### TASK INSTRUCTIONS
Two lines in the data below mark the range: the one with "Instruction: Click the Nov 30 x-axis label" and the one with "Click the blue car". Return both, along with every line between them, exactly.

### EXERCISE INPUTS
-------
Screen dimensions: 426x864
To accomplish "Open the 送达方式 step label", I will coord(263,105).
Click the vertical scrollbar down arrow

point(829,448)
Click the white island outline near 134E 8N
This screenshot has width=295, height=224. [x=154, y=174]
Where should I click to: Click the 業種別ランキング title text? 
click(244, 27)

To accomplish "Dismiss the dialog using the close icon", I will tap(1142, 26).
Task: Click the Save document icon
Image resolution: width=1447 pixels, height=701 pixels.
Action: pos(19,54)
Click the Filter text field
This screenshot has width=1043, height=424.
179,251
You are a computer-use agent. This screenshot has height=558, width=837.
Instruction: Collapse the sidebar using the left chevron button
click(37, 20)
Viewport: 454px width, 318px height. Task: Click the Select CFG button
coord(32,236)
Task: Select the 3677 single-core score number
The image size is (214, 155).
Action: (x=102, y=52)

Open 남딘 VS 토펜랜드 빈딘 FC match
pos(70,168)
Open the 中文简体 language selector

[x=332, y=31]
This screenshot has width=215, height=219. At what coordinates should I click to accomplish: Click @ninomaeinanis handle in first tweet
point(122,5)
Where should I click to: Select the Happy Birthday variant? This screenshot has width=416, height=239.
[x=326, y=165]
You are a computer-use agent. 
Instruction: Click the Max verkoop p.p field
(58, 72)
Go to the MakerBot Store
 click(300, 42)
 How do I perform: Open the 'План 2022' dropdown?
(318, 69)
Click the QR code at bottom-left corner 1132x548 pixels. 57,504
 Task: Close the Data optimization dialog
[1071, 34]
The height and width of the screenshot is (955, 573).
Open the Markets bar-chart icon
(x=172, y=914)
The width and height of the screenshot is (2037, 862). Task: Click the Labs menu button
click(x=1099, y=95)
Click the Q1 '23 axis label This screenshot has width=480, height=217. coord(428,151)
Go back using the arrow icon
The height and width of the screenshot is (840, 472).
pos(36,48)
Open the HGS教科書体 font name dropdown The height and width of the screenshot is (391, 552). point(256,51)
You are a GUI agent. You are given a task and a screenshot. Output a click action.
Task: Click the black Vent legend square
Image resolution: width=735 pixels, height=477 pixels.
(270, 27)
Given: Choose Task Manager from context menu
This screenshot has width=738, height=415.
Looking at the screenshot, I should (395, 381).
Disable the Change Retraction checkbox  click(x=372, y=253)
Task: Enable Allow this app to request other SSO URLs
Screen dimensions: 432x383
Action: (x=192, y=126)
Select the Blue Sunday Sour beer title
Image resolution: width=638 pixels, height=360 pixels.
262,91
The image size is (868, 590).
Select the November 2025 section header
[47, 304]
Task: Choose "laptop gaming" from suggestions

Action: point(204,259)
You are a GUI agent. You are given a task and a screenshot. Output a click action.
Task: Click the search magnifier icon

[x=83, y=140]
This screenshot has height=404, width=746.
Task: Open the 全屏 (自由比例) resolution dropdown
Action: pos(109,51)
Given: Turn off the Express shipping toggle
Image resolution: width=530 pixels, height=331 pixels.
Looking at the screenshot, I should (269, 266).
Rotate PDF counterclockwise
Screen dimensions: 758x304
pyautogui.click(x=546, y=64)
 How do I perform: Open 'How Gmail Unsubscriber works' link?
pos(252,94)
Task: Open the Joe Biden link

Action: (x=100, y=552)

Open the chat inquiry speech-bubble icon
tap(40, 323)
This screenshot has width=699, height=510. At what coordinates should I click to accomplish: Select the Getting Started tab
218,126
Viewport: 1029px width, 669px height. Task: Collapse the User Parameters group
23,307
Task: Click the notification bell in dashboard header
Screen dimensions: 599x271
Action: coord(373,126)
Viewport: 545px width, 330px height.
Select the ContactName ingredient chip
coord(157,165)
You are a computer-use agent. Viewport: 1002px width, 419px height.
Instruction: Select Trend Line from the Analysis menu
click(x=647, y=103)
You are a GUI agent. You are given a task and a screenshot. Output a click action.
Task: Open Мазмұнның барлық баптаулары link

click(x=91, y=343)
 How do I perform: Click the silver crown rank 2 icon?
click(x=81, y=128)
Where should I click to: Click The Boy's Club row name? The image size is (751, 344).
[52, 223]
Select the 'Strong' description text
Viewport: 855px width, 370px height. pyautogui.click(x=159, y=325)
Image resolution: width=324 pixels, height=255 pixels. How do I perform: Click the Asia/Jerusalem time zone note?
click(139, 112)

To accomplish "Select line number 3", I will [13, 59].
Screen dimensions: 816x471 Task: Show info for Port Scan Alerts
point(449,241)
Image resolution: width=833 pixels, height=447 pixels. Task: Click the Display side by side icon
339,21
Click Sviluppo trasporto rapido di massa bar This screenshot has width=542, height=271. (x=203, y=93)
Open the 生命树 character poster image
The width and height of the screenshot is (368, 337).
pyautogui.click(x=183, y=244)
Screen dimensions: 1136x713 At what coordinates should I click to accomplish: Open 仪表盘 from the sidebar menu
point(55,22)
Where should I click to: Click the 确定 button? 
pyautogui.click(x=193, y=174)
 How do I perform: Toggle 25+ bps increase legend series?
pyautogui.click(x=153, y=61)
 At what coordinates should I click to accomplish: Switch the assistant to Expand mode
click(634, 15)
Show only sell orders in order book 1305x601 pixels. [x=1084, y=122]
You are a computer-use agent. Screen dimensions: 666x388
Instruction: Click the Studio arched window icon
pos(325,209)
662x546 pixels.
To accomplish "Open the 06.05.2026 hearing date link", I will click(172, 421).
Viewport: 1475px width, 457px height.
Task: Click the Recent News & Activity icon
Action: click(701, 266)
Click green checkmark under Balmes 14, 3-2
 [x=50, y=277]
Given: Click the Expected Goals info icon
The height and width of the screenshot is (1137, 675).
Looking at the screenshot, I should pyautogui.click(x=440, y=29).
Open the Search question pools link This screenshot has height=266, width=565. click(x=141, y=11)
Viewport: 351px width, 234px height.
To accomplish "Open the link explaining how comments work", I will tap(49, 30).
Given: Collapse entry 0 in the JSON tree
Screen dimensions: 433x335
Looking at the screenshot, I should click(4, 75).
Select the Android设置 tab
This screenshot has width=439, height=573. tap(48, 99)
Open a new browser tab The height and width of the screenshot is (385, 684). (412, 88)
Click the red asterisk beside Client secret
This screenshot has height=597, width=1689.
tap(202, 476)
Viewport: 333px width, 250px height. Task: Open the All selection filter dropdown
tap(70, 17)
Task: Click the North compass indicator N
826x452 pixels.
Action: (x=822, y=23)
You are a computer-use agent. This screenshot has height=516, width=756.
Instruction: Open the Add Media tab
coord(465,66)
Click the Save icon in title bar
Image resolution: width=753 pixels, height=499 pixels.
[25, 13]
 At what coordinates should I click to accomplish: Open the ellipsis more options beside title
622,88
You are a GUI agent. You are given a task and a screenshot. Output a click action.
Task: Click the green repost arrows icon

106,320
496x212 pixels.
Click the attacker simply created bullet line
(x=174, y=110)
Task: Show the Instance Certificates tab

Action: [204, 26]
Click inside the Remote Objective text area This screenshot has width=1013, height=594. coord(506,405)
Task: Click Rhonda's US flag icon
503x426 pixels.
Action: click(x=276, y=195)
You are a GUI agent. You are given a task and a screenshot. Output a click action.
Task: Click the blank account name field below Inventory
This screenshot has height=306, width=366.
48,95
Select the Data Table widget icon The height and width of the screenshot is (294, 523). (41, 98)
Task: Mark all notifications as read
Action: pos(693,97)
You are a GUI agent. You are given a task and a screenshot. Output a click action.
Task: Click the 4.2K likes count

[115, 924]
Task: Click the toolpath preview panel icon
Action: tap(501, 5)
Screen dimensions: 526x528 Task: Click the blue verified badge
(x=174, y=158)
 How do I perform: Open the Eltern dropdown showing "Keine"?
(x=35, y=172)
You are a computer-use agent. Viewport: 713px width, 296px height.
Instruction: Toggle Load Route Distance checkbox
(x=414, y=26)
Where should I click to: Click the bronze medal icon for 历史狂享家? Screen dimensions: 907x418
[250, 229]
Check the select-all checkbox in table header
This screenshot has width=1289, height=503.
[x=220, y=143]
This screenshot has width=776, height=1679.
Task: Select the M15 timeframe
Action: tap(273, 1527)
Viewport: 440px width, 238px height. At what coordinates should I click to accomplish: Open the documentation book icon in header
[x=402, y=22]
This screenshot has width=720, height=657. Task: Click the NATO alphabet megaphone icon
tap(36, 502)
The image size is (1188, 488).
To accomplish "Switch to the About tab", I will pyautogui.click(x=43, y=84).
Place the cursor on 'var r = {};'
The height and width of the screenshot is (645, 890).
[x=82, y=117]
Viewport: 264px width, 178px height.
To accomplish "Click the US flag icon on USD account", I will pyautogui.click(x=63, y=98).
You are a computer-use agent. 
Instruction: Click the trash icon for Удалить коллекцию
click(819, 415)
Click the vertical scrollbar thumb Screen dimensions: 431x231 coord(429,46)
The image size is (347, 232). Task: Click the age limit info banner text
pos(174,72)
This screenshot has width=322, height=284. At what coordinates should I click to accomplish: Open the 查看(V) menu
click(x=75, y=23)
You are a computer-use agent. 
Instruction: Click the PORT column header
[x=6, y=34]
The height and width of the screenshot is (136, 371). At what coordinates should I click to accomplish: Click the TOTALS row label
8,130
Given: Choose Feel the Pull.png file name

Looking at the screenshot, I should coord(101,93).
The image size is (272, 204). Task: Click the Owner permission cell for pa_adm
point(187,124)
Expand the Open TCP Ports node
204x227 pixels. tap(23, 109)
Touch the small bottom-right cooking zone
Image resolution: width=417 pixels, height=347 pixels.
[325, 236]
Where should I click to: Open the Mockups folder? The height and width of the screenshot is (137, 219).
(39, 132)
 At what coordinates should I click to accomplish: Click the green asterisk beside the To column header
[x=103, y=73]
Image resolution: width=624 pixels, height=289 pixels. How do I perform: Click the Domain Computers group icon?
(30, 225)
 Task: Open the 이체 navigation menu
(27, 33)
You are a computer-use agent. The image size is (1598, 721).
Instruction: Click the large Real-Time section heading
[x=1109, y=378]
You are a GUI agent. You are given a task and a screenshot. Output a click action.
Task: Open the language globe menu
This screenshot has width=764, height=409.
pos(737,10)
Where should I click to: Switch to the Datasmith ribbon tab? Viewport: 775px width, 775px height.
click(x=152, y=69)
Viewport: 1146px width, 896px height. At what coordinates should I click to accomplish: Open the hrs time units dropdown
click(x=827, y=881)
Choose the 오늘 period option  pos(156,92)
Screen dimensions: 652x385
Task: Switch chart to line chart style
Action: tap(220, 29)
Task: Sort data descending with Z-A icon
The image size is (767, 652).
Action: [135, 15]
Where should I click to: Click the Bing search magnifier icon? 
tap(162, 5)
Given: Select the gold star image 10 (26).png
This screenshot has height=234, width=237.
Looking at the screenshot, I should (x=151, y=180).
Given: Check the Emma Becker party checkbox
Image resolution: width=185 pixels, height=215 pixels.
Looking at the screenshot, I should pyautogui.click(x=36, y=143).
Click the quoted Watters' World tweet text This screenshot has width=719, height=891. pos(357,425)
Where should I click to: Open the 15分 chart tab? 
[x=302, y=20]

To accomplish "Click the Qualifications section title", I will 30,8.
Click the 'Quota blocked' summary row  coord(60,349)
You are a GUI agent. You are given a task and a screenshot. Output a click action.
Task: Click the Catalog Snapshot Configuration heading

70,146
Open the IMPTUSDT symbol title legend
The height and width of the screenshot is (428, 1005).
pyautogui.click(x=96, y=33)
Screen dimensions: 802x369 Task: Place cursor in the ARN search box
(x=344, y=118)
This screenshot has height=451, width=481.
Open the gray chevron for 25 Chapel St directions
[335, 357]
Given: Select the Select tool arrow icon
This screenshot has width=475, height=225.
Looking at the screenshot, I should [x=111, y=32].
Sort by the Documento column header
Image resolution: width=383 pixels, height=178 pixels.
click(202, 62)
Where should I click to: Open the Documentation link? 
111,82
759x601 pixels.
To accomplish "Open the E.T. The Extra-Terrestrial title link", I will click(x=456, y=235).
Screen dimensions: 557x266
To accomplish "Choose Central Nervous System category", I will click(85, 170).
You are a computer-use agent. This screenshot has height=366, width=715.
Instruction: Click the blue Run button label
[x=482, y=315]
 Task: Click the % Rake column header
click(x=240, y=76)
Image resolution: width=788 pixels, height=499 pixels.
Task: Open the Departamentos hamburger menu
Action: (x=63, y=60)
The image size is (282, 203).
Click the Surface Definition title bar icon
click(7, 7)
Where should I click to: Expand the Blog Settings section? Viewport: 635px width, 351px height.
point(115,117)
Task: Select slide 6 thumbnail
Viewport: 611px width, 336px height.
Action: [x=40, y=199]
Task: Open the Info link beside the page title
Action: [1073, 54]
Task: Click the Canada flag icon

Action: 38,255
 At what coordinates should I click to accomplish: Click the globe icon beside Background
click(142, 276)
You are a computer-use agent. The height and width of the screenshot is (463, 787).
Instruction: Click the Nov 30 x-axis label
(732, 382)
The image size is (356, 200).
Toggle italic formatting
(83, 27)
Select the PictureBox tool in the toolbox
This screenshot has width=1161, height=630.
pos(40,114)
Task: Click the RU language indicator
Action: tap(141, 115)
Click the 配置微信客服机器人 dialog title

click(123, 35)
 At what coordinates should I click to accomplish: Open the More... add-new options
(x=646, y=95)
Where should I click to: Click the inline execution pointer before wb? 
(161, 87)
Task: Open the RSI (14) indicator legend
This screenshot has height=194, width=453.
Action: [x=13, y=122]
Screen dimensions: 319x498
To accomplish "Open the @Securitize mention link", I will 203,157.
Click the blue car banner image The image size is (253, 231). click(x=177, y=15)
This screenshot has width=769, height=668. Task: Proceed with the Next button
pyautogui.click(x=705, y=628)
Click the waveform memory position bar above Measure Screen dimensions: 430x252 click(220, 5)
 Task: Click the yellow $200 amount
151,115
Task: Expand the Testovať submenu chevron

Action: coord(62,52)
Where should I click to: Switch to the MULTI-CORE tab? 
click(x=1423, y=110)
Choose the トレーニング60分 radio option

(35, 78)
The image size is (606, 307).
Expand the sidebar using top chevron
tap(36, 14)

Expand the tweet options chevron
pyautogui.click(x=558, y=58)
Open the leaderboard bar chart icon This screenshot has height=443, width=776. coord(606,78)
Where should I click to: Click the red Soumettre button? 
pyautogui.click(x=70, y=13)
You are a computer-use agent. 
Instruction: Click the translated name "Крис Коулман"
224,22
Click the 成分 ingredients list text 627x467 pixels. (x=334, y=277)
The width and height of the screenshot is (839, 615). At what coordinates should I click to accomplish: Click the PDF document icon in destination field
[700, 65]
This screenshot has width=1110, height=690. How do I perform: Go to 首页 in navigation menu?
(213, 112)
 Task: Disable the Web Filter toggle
-------
### SOLUTION FOR THIS EXERCISE
Instruction: Click the Nov 30 x-axis label
(732, 382)
The image size is (356, 200).
Toggle italic formatting
(83, 27)
Select the PictureBox tool in the toolbox
This screenshot has width=1161, height=630.
pos(40,114)
Task: Click the RU language indicator
Action: tap(141, 115)
Click the 配置微信客服机器人 dialog title

click(123, 35)
 At what coordinates should I click to accomplish: Open the More... add-new options
(x=646, y=95)
Where should I click to: Click the inline execution pointer before wb? 
(161, 87)
Task: Open the RSI (14) indicator legend
This screenshot has height=194, width=453.
Action: [x=13, y=122]
Screen dimensions: 319x498
To accomplish "Open the @Securitize mention link", I will 203,157.
Click the blue car banner image The image size is (253, 231). click(x=177, y=15)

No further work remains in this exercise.